Yesterday we conquered the mountain. Or volcano rather. A group of about ten of us left the compound at 7.00am on a Sunday morning, amid the sounds of thunder and boarded the mini-bus loaded with food and bottled water, bound for Pico.
After a two hour check-in and negotiation of our paperwork providing us with permission to access Pico, the “gate” was opened and we were in. And at approximately 9.10am, the fun began.

The hike is up a gravel road. The road is well-maintained and intended for vehicles. Let me be explicit – you can drive up to the top. We knew this. That wasn’t the point. The point was, Pico is there, and we were going to hike it. You could see our bus driver’s thoughts on more than one occasion: blancos locos.

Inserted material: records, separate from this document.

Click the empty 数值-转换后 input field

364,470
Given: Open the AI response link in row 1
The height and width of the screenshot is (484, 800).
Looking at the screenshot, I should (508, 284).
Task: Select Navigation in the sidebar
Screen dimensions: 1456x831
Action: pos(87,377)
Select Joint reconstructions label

If a 30km day walk isn’t enough to put you off, consider the fact that you are also climbing 10,000 feet. There are no downward sections. The only way (so to speak) is up.

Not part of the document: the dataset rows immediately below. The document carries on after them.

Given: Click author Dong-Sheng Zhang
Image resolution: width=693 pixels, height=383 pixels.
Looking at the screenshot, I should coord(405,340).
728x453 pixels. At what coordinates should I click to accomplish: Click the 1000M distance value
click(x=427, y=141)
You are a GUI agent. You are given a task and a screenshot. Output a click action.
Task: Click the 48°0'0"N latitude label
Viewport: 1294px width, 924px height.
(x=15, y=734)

The bus travelled along with us, going ahead of us to collect any hiker who wished to take a break, and carried our energy supplies so that we didn’t have to. Before we set off I thought this was overkill. I can say now that it definitely was not! As with most mountains, the inclines started off longer and slower, and became steeper and longer the closer we came to the peak. You know you are in trouble when your legs are aching and you are not even half-way up. If you take a break for too long, it is actually worse, because your muscles start to seize up. For me the tactic was maintain pace, don’t stop for too long – just keep going! My mantra almost failed me on a few occasions when I realised for example that after 4 and a half hours, we still had 12kms to go. Really?? It was at this point I found myself bent double – almost crawling up the sign-posted 10% gradient. Funny, somehow, that all the hills were signposted as being the same steepness… A question of accuracy perhaps?

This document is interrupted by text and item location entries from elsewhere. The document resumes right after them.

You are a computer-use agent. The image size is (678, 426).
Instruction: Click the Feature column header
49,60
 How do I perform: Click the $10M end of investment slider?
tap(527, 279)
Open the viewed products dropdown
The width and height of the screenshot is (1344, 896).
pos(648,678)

Among the sound of parrots and gun shots, through the bees which insisted on buzzing around my sweaty shoulders despite the liberal application of Bushmans, we continued. My heels blistered, the skin peeled off and was soon red raw. The back of my knees, my hips and back ached – I knew then that I am no longer as young as I was – how can hips ache?? But somehow they do.
The summit rose in front of us, as we neared closer the group became more and more staggered. Making it to the top became a case of every man for himself – one by one we ascended towards the summit. The first three of us approached the concrete road and communications tower cautiously as an icy wind froze the sweat to my skin. Suddenly I was back in Victoria on a cold Spring day. The security guards at the top were not bothered by us – after what seemed like hours, our bus finally meandered up to the very top, approached the guards but our papers weren’t needed.
Unfortunately, and is so often the case at the moment during the dry season, little view could be seen from the top. On a clear day they say you can see Cameroon. However, this day we were not so privileged.

Though we didn’t quite have the view, we did have the achievement. Our muscles screamed, we shivered around the telecommunications tower and I scoffed shortbread. At the end of the day, pretty damn pleased that we did it – although I can’t say if I’ll ever do it again!
It is now only 4 days until we leave the island for Chile. I am absolutely looking forward to the break from work – and to see some more of the world – being the reason we came here in the first place! Our flight leaves the island late Friday night towards Madrid. Hopefully the muscles will have forgiven us somewhat by then.